How We Met

Karen Wills
My last three pets chose me. The first two were dogs, but the third is too elegant to be anything but a cat. Each was a stray, common up here in the Canyon which some see as a pet dumping ground instead of the Gateway to Glacier.
Buddy, a Blue Heeler and the smartest, most intuitive dog I ever knew, appeared first. His only flaw, certainly a minor one, was a compulsion to herd every living thing including houseguests. Buddy had been treated badly by someone. At first, he hovered in the trees near our property. Then the neighbor across the road started feeding him. Eventually, Doc asked if Mom and I would take over as he’d seen Buddy stick with me every time I went for a walk. In short order, Mom and Buddy bonded to the degree that he would have died protecting her. They loved and understood each other, finally even suffered Alzheimer’s together. In the end, Buddy could only appropriately be laid to rest near our house where he’d shared so much love.

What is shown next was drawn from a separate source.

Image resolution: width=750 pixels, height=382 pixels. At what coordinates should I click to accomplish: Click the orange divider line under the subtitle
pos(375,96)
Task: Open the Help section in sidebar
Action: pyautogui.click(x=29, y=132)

Maya and Buddy overlapped. One day, a Samoyed-husky cross, the cutest puppy I’d ever seen, ran up to make friends. This happened daily. Then her owner left her at the pound. When I heard, I called and obtained a stay of execution by four hours. Then she was ours, the most social, self confident, and dazzling of creatures. A neighbor and I once discussed all the dogs we knew and where they would be in the categories of a high school class. Maya was the uncontested choice for homecoming queen. She was so gorgeous people used to stop their cars to ask me about her.
We had Maya cremated after she succumbed to Cushing’s disease. One day afterwards, I took a walk to our usual haunts, including an overlook above the Flathead River, and scattered her ashes in all our favorite places. In my best imaginings, she still joyfully chases but never catches gophers in a field of multicolored wildflowers.